### SOURCE RECORDS
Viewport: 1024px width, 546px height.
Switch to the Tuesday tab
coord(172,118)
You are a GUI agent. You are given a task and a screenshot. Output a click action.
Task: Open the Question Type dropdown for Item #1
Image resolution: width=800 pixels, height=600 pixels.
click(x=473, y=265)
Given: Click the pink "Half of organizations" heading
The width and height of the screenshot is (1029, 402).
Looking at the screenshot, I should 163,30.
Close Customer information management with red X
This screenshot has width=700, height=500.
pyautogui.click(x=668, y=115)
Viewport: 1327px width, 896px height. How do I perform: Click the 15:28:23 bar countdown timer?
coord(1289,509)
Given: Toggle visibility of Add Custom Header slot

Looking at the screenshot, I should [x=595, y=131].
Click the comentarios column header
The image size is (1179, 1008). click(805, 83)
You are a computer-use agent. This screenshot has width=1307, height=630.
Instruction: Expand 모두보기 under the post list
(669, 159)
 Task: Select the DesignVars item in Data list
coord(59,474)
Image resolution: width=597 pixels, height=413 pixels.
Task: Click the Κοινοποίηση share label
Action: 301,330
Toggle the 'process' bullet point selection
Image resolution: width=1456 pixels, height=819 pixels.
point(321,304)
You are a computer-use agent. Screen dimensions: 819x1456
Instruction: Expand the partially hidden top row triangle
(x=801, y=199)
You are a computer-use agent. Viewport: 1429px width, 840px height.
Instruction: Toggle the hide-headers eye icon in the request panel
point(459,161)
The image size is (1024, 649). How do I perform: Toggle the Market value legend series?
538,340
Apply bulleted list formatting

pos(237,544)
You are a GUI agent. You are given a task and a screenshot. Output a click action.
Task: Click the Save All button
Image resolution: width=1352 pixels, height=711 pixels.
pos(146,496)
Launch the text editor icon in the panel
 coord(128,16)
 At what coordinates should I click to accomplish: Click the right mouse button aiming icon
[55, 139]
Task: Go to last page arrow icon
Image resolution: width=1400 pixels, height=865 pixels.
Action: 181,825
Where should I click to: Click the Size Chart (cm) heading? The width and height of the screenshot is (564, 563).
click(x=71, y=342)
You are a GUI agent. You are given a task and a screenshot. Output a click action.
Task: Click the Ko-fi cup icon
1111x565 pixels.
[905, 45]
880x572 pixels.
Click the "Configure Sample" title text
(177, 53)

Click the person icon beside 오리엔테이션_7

### GOAL OF THE EXERCISE
Convert every entry above into a JSON array of strings, one string per line, omitting blank lines.

### TASK OUTPUT
[
  "Viewport: 1024px width, 546px height.",
  "Switch to the Tuesday tab",
  "coord(172,118)",
  "You are a GUI agent. You are given a task and a screenshot. Output a click action.",
  "Task: Open the Question Type dropdown for Item #1",
  "Image resolution: width=800 pixels, height=600 pixels.",
  "click(x=473, y=265)",
  "Given: Click the pink \"Half of organizations\" heading",
  "The width and height of the screenshot is (1029, 402).",
  "Looking at the screenshot, I should 163,30.",
  "Close Customer information management with red X",
  "This screenshot has width=700, height=500.",
  "pyautogui.click(x=668, y=115)",
  "Viewport: 1327px width, 896px height. How do I perform: Click the 15:28:23 bar countdown timer?",
  "coord(1289,509)",
  "Given: Toggle visibility of Add Custom Header slot",
  "Looking at the screenshot, I should [x=595, y=131].",
  "Click the comentarios column header",
  "The image size is (1179, 1008). click(805, 83)",
  "You are a computer-use agent. This screenshot has width=1307, height=630.",
  "Instruction: Expand 모두보기 under the post list",
  "(669, 159)",
  " Task: Select the DesignVars item in Data list",
  "coord(59,474)",
  "Image resolution: width=597 pixels, height=413 pixels.",
  "Task: Click the Κοινοποίηση share label",
  "Action: 301,330",
  "Toggle the 'process' bullet point selection",
  "Image resolution: width=1456 pixels, height=819 pixels.",
  "point(321,304)",
  "You are a computer-use agent. Screen dimensions: 819x1456",
  "Instruction: Expand the partially hidden top row triangle",
  "(x=801, y=199)",
  "You are a computer-use agent. Viewport: 1429px width, 840px height.",
  "Instruction: Toggle the hide-headers eye icon in the request panel",
  "point(459,161)",
  "The image size is (1024, 649). How do I perform: Toggle the Market value legend series?",
  "538,340",
  "Apply bulleted list formatting",
  "pos(237,544)",
  "You are a GUI agent. You are given a task and a screenshot. Output a click action.",
  "Task: Click the Save All button",
  "Image resolution: width=1352 pixels, height=711 pixels.",
  "pos(146,496)",
  "Launch the text editor icon in the panel",
  " coord(128,16)",
  " At what coordinates should I click to accomplish: Click the right mouse button aiming icon",
  "[55, 139]",
  "Task: Go to last page arrow icon",
  "Image resolution: width=1400 pixels, height=865 pixels.",
  "Action: 181,825",
  "Where should I click to: Click the Size Chart (cm) heading? The width and height of the screenshot is (564, 563).",
  "click(x=71, y=342)",
  "You are a GUI agent. You are given a task and a screenshot. Output a click action.",
  "Task: Click the Ko-fi cup icon",
  "1111x565 pixels.",
  "[905, 45]",
  "880x572 pixels.",
  "Click the \"Configure Sample\" title text",
  "(177, 53)",
  "Click the person icon beside 오리엔테이션_7"
]